Exercise directions:
Pull out every line of the records below that contains the string "Reports", treating uppercase and lowercase as different.

Stored data entries:
__________________________________________________
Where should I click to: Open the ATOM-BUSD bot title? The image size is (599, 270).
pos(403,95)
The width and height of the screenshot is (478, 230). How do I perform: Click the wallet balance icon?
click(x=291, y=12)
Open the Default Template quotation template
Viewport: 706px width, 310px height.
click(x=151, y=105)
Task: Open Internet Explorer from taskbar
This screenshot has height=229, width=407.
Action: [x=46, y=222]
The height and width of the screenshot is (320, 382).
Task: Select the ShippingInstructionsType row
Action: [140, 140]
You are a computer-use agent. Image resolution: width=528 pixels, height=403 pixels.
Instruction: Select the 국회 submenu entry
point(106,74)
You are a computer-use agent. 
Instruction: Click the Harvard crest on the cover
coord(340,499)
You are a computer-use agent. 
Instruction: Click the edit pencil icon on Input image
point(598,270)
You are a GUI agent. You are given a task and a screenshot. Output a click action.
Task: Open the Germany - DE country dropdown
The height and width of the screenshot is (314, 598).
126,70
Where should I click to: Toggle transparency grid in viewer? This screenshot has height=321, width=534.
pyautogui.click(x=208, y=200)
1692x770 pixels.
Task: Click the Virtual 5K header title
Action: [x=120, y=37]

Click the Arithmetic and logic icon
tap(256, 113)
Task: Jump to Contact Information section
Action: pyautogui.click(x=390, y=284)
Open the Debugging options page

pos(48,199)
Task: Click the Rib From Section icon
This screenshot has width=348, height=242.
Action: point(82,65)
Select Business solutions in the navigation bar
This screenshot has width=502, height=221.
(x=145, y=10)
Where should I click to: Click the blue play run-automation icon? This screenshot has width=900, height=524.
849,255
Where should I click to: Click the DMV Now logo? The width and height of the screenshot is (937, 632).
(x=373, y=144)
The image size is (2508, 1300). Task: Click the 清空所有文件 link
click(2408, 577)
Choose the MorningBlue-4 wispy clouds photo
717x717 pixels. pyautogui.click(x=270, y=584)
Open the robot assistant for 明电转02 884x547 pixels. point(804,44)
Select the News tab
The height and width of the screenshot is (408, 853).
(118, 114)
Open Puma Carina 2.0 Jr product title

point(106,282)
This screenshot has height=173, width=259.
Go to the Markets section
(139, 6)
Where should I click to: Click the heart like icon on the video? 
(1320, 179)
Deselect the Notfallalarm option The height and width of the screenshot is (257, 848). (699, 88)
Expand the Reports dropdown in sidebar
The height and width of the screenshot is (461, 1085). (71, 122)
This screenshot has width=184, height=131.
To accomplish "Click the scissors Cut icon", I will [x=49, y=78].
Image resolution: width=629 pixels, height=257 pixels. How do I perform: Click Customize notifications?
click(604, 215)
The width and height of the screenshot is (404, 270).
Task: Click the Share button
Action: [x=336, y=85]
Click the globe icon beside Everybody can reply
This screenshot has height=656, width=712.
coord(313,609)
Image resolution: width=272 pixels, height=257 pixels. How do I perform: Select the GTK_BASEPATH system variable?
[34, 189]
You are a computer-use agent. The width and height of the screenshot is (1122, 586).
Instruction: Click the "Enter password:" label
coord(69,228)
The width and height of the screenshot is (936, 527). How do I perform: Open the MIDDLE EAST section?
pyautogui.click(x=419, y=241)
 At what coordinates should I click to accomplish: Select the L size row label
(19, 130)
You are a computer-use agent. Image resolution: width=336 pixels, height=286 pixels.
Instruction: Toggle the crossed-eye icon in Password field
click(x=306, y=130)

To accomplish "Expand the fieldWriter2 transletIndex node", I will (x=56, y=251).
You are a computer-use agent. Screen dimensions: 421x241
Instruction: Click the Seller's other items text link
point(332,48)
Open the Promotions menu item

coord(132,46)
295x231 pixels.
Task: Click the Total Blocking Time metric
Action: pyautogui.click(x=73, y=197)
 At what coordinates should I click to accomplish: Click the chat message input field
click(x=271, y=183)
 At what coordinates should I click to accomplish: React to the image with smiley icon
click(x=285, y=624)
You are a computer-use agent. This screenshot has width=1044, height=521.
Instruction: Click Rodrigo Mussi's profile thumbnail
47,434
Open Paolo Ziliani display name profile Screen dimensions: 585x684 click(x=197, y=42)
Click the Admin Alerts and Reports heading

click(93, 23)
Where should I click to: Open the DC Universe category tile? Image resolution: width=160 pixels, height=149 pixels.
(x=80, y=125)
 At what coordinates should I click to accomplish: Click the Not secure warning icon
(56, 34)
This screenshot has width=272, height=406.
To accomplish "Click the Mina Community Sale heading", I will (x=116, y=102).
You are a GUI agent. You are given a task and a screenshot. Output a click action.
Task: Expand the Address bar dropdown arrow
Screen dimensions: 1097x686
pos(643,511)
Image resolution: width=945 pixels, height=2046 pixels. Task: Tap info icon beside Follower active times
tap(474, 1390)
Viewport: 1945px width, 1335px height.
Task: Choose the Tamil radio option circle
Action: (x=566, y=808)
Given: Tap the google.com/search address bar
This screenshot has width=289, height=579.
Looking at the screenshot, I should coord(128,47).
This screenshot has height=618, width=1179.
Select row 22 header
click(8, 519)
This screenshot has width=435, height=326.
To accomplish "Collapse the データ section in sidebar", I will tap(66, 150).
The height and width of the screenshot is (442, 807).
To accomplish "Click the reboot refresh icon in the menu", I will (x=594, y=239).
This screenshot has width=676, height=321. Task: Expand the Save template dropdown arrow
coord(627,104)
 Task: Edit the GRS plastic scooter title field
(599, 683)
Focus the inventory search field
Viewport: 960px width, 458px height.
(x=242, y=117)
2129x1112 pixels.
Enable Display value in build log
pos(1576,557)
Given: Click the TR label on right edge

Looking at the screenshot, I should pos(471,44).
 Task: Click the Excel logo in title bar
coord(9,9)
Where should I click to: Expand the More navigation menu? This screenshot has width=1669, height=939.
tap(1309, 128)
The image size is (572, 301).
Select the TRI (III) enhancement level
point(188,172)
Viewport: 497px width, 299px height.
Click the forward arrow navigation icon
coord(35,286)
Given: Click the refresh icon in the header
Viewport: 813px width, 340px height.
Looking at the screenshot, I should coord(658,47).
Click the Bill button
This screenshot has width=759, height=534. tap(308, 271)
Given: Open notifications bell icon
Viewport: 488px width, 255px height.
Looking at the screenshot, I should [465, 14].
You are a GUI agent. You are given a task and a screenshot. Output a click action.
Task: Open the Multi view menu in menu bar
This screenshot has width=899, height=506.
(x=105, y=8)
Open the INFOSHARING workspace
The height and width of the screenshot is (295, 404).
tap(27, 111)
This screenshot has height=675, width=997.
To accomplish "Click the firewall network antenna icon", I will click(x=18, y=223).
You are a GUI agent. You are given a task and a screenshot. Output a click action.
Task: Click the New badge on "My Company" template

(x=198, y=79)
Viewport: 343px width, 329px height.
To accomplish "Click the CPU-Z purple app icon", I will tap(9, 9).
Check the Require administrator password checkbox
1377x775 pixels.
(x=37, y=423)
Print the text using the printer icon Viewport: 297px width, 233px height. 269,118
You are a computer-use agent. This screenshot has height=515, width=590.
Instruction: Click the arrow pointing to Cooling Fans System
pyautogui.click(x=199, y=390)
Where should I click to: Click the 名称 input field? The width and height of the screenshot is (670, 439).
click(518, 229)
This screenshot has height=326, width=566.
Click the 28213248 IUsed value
__________________________________________________
Finished answer:
Expand the Reports dropdown in sidebar
Click the Admin Alerts and Reports heading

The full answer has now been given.